Let’s all agree that even though families are eligible for the WIC program, they don’t necessarily enroll or participate. In a previous post, I talked about what my colleagues and I have seen in clinical practice.
To recap, here’s a recent paper that confirmed our clinical observations.
- Common misconceptions about eligibility
- Transportation and other costs
- Language and cultural barriers
- Negative clinic experiences
- Loss of time away from work
- Dissatisfaction with the contents of the children’s food package
- Difficulty redeeming benefits
So this is real. (And I do love it when the published evidence confirms casual clinical observations!)
But what can we do to help?
Set the record straight. WIC is about more than just formula.
Yes. We know that WIC pays for a lot of artificial infant formula across the US.

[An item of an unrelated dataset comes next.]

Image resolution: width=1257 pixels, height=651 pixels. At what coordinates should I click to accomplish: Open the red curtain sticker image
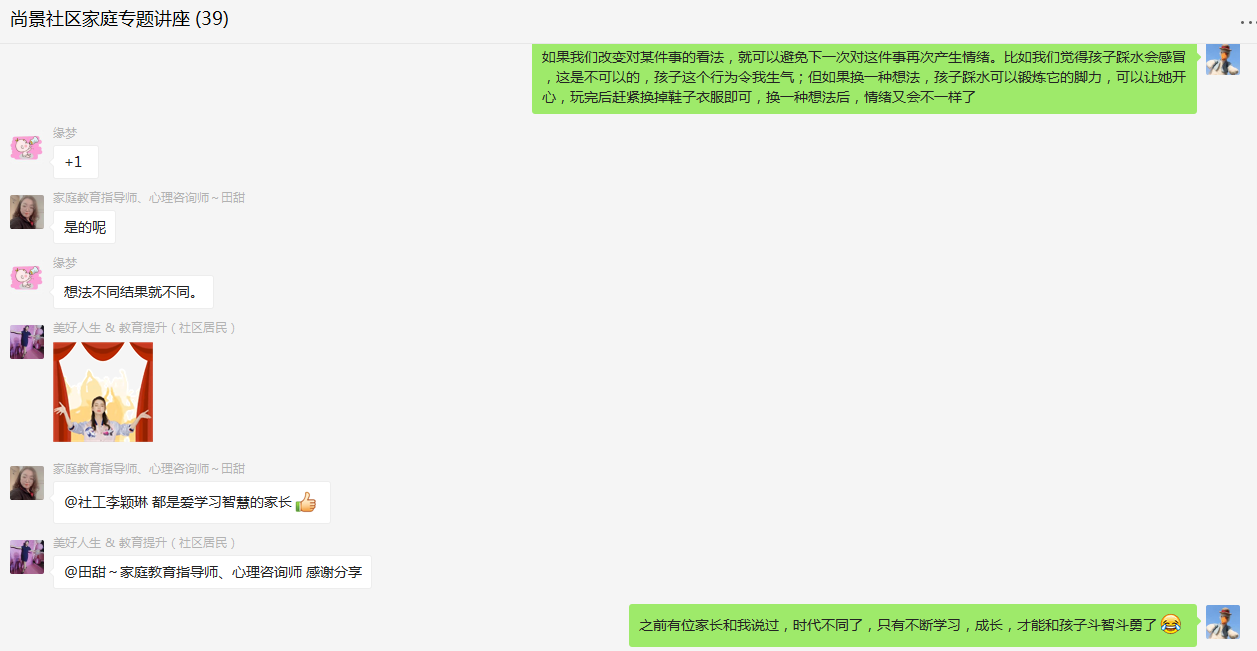coord(103,392)
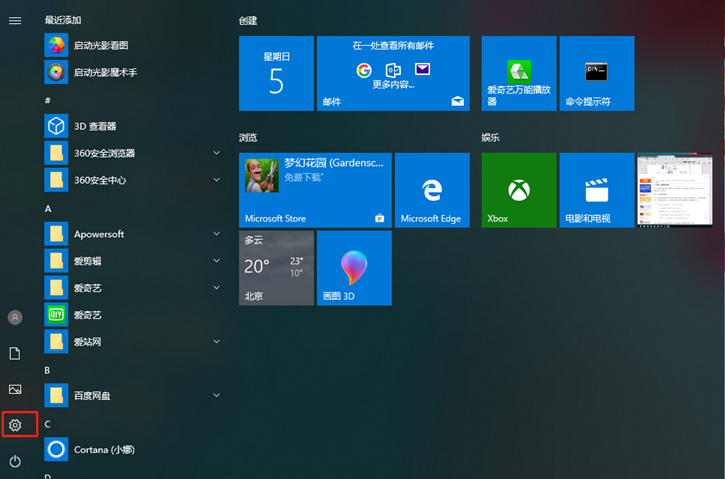725x479 pixels.
Task: Click the Power button icon
Action: 15,461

Of the postpartum mothers who are enrolled, about 96 percent are formula-feeding. That shouldn’t surprise us. Infant formula is expensive!
What should surprise us is how many families don’t yet know that WIC has a robust breastfeeding support program.
What should worry us is that mothers who are socioeconomically deprived are at risk for developing other postpartum diagnoses, including postpartum depression. That has long since been established.
Reducing food insecurity which — according to one ahead-of-print study — is associated with the risk of depressive symptoms.
Have — and share — some information
The study mentioned above about WIC helping to reduce the risk of depressive symptoms suggests that nurses and public health professionals can make a difference simply by knowing eligibility and being able to provide referrals.
Often, “share information” means just talking to the client or handing out a printed pamphlet. That’s fine. But it’s not nearly enough.
Many years ago, when I was working at an inner-city hospital, a group of us were talking about doing more of what we’d already been doing with giving patient information.
One day, I impatiently interjected, “For heaven’s sake, they all take the city bus! Why can’t we just get a message printed on the side of the city bus!”
My colleagues thought I was a little nutty, but guess what?
That’s exactly what we did. It worked.
Don’t be afraid to think out of the box.
Sometimes, mothers won’t get answers unless we ask. Start with:
- Have you heard about WIC?
- Have you talked to someone at WIC?
- Do you need a number to call WIC so you can get started?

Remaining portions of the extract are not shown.